I wish they would have the SEARCH button on the main screen rather than have to press the Menu button to get to Search.

Also, not sure if I screwed it up, but it seems like I tried to Record something and it didn't happen (never go the recording that I attempted to set). I'll have to test this a bit more to see if it was user error.


----------



## 09f350power6.4 (May 8, 2009)

Seems the new app runs smoother on my EVO than the last version.


----------



## Plasman (Jan 2, 2006)

Downloaded fine to my new Droid Pro. Thanks for this!


----------



## BK89 (Sep 18, 2007)

Works well on my Incredible. Kind of a worthles update if you ask me. It seems like all they did was make the movies search options on the main screen. Guess they are trying to get people to watch all of the new HD channels they added this year, since they were almost ALL PPV!


----------



## slh7d (Oct 9, 2006)

I just scheduled to record a series (Pillars of the earth).
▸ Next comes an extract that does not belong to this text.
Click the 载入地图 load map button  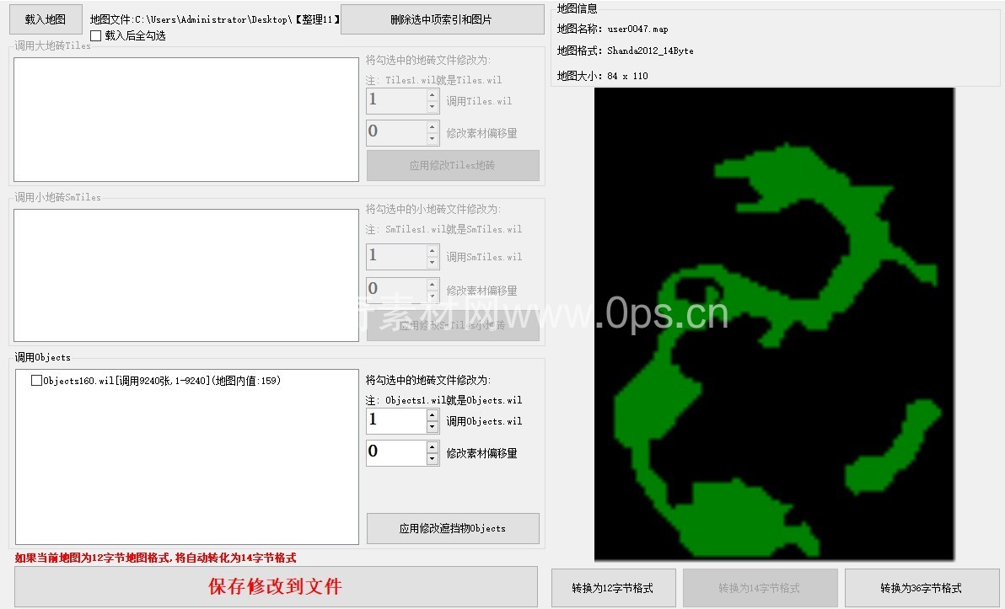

I'll check my DVR this eve too see if it got scheduled...


----------



## Reggie3 (Feb 20, 2006)

Works great on my ATT Captivate


----------



## maartena (Nov 1, 2010)

My Blackberry app is still 1.9.5. Will they release an update for it too at some point?


----------



## dwrats_56 (Apr 21, 2007)

It works great on my ATT Captivate. I just got and only got to use the old version once.

No complaints so far. I will update after I have more time to use the new app.


----------



## Reggie3 (Feb 20, 2006)

maartena said:


> My Blackberry app is still 1.9.5. Will they release an update for it too at some point?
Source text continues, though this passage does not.